Typical symptoms of E. coli infection are stomach pain and diarrhea. E. coli can also cause urinary tract infections (UTIs).
UTIs are common in children and women. By the age of five, 8% of girls and 1-2% of boys have had at least one UTI.
Women and girls tend to get UTIs more often than men and boys for two reasons:
- Women and girls have shorter urethras (where urine comes out)
- The urethra is located closer to the anus (where you have your bowel movements), which increases the chances of bacteria from the colon coming into contact with the urethra.
Usually, there are no bacteria in urine. When bacteria get into the urinary tract (the system that brings urine from your kidneys to your bladder and then out through the urethra) it can cause symptoms of fever, as well as burning and pain with urination. This is a UTI.
Most often, UTIs are caused by E. coli that get into the urinary tract from stool left on the skin around the anus after a bowel movement. Bleh.
However, some UTIs result from eating E. coli-contaminated food.
To avoid infection and the spread of E. coli, CDC suggests:
- Thoroughly cook meats and wash fresh produce before eating.

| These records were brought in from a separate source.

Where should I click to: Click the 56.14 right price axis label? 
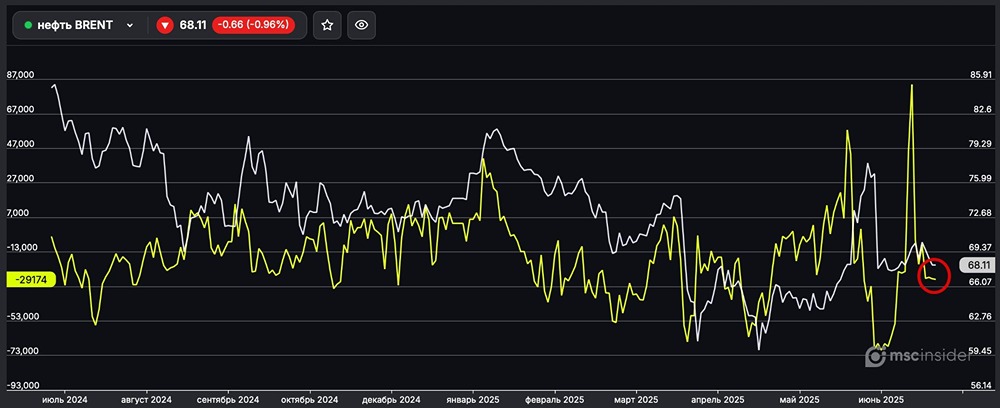click(x=980, y=385)

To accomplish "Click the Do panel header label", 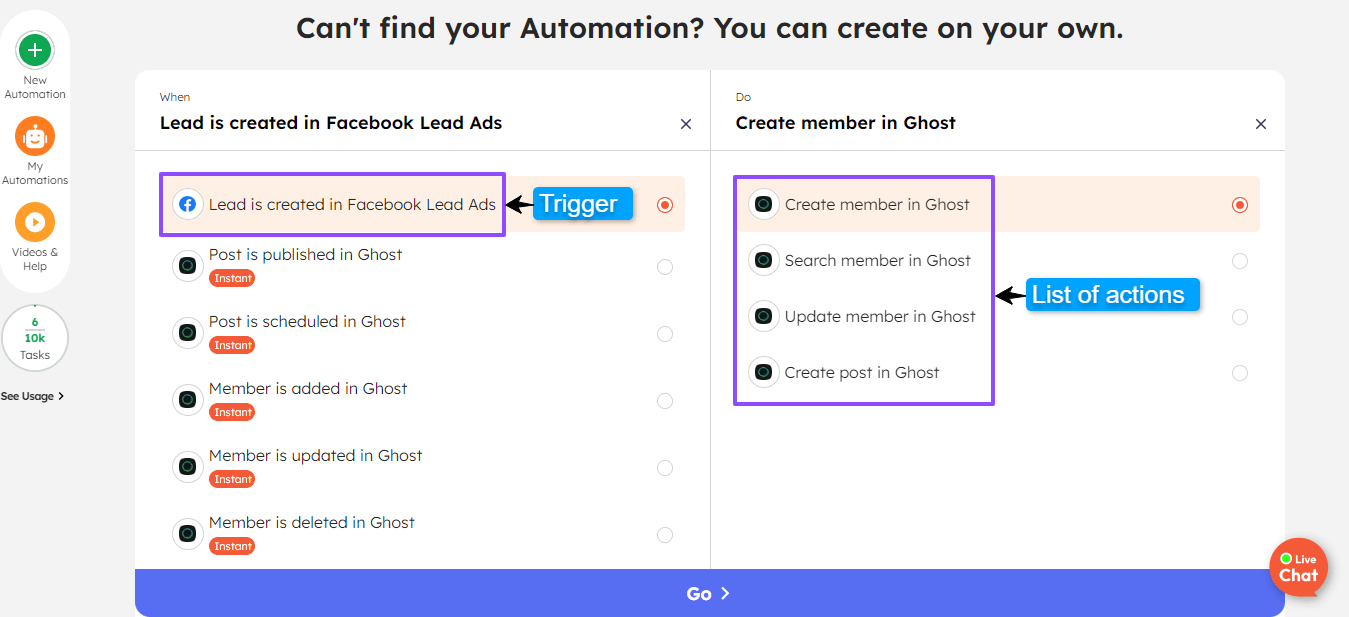I will pos(742,96).
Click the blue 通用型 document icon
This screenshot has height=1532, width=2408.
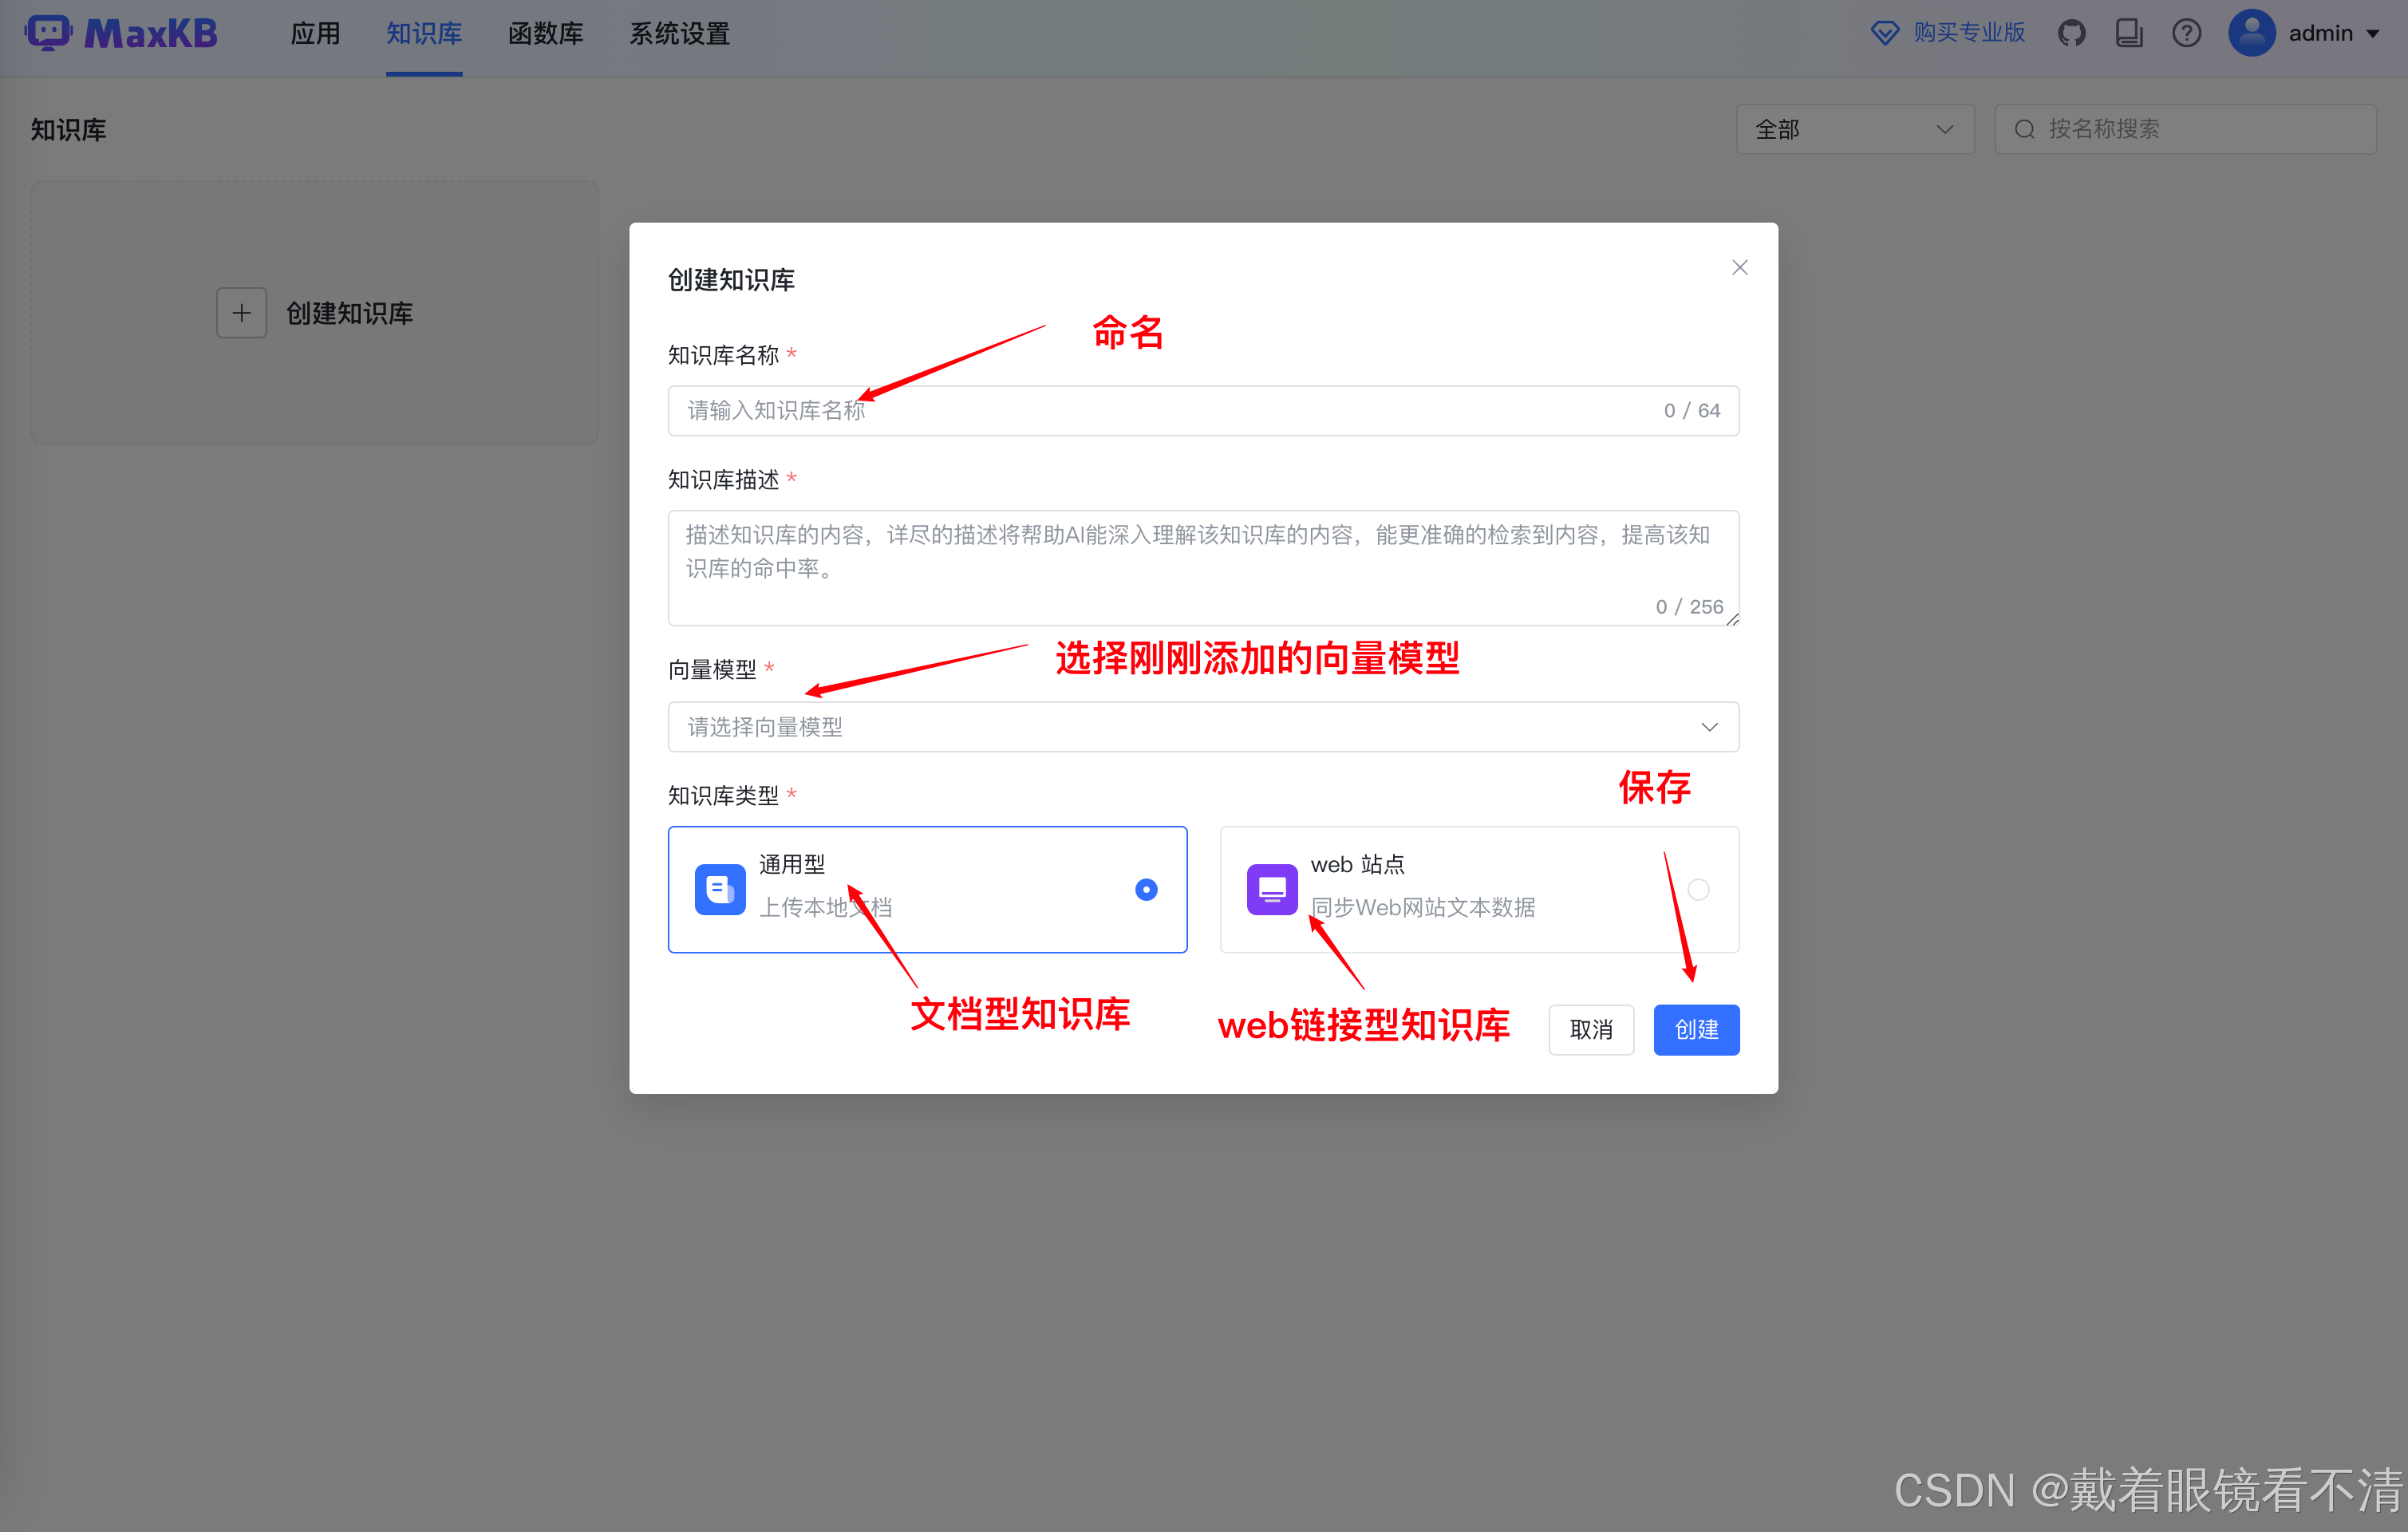click(x=719, y=889)
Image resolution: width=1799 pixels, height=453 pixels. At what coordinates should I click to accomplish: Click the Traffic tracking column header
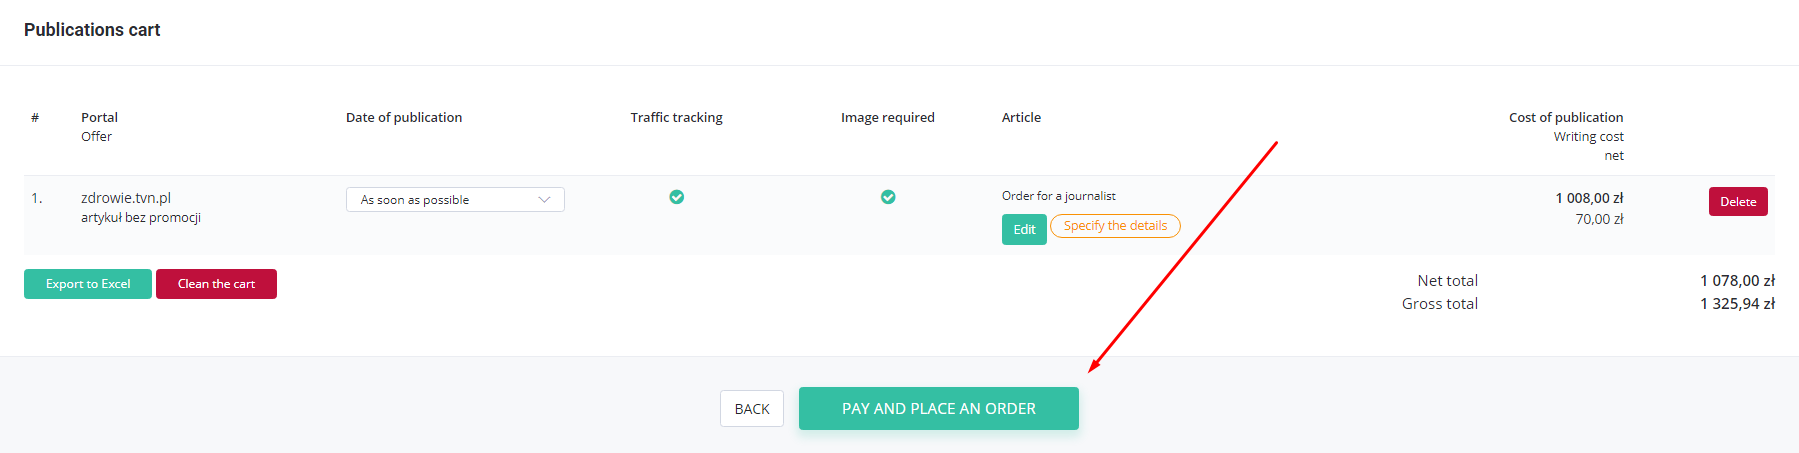click(677, 118)
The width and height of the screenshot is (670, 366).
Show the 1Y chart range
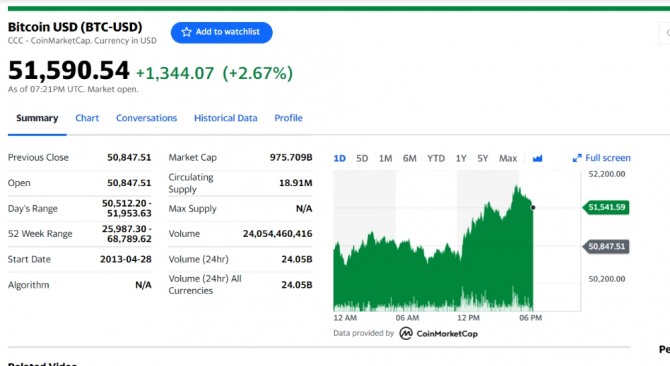tap(461, 158)
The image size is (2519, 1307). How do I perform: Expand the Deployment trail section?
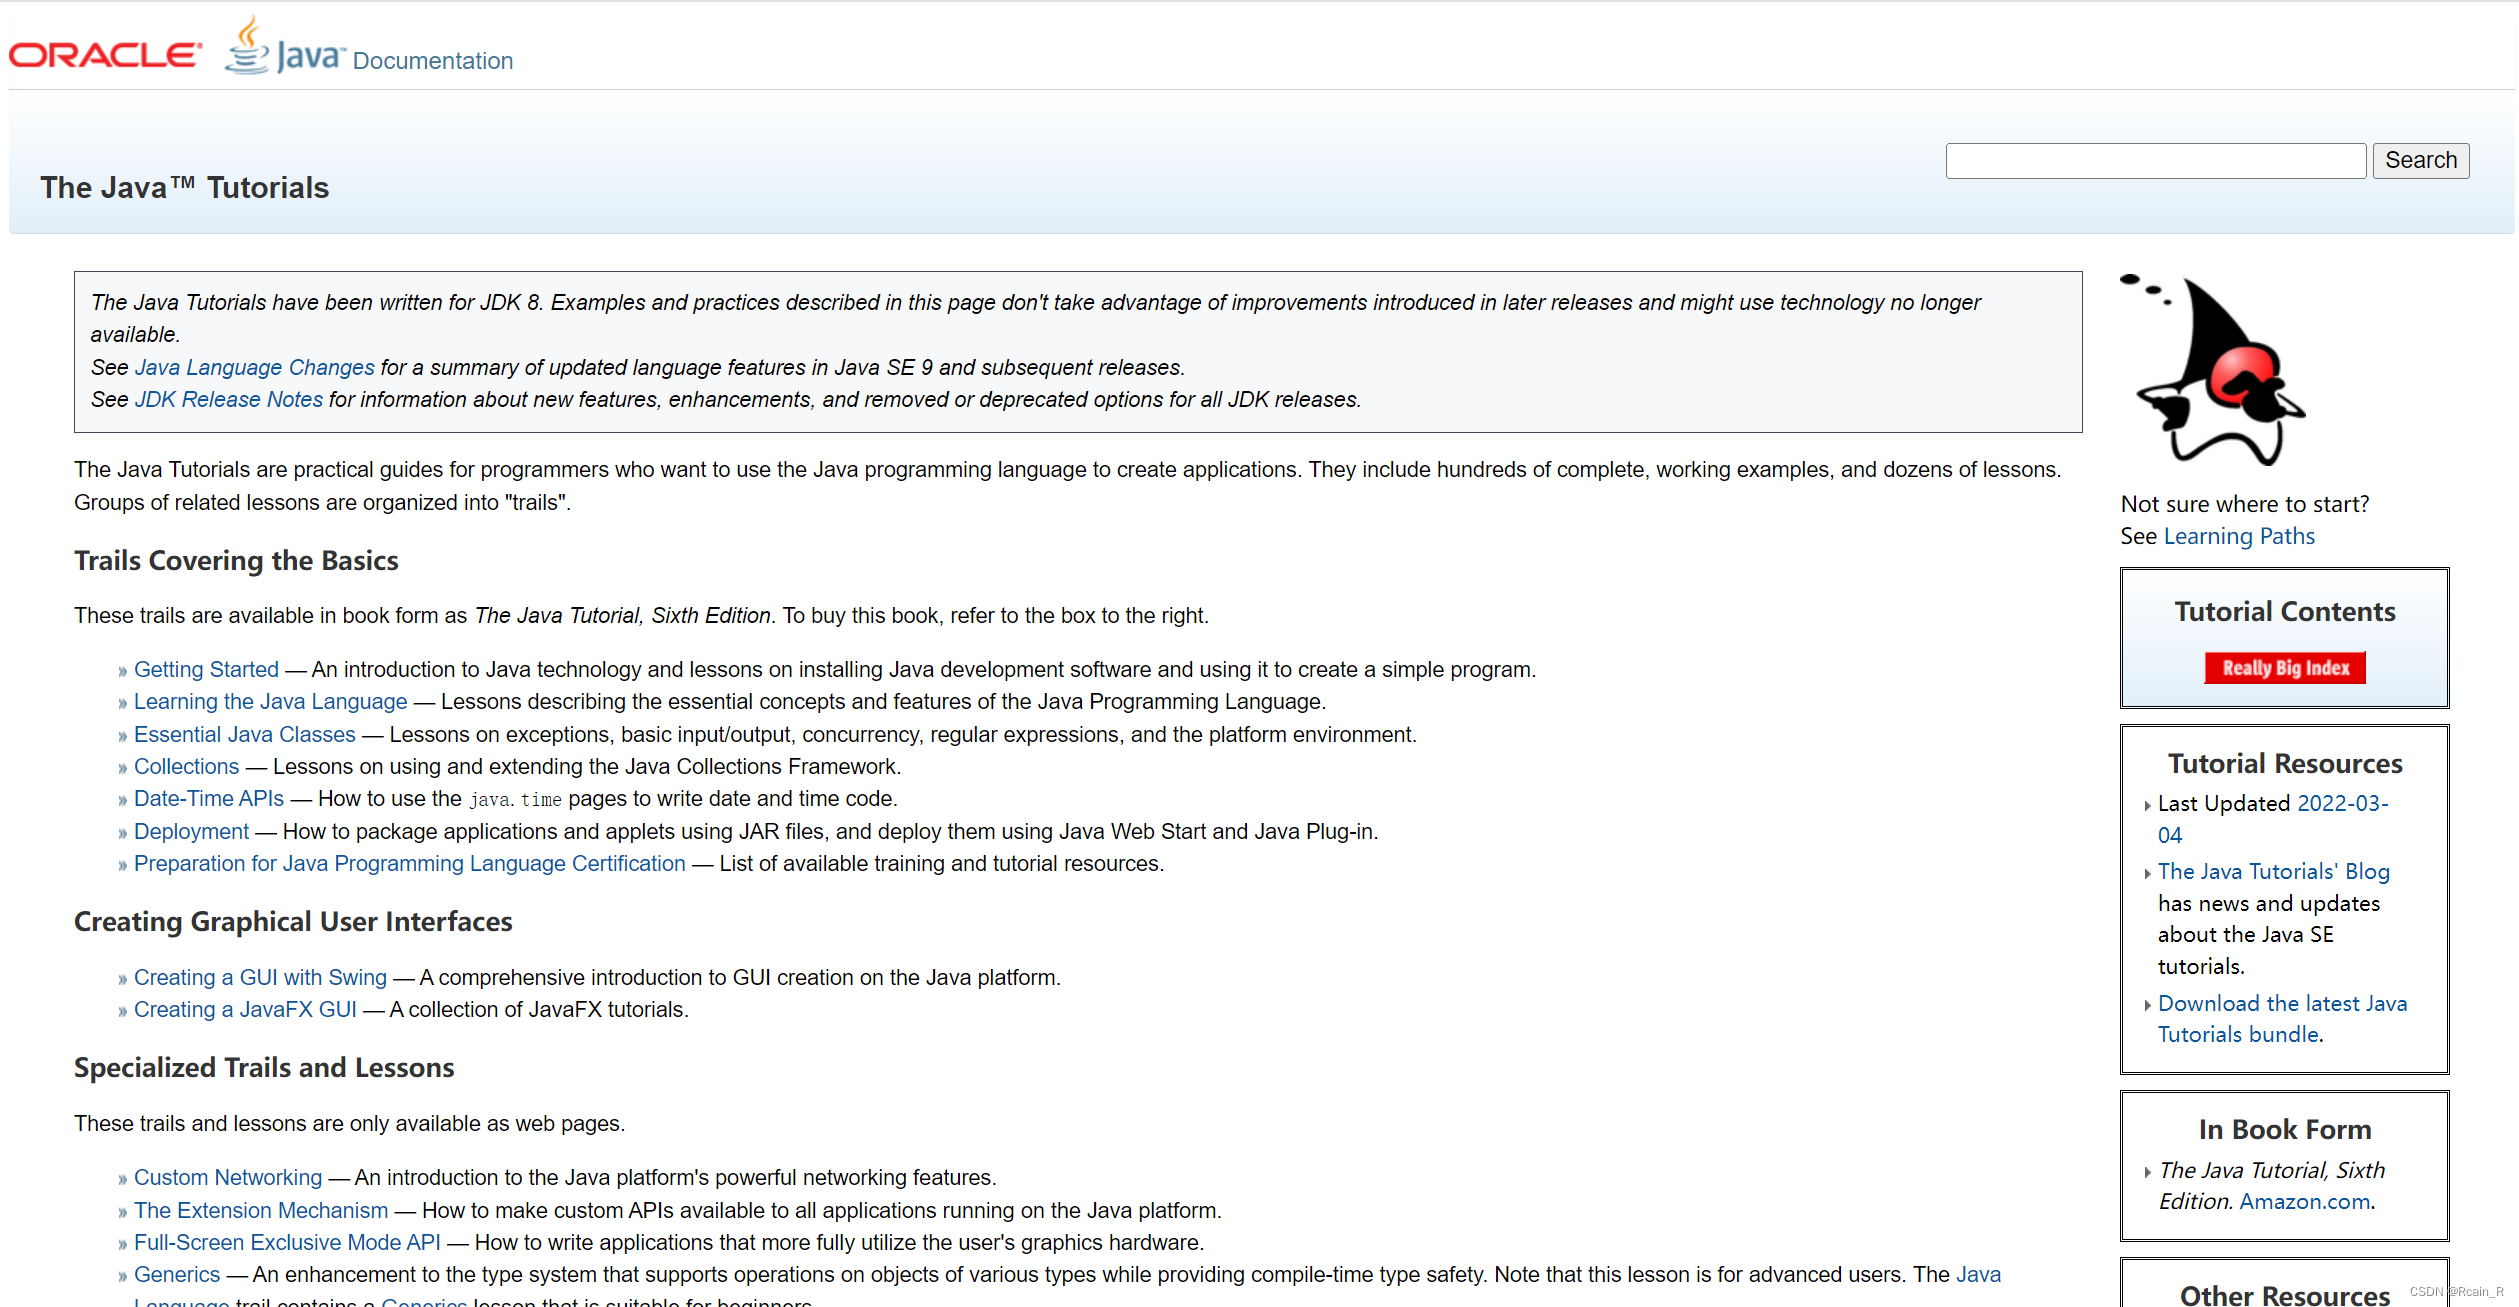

- Thoroughly wash your hands after using the restroom, changing diapers, before and after touching food, after touching animals or the areas in which animals reside.
- After using the restroom, wipe from front to back to prevent bacteria from the anus from entering the urethra.
- Avoid raw milk and unpasteurized dairy products or juices such as apple cider.
- Drink plenty of fluids (except for the water in which you swim or play, as it might harbor E. coli).
No guarantees, but a little prevention might save you or your kids from lots of discomfort.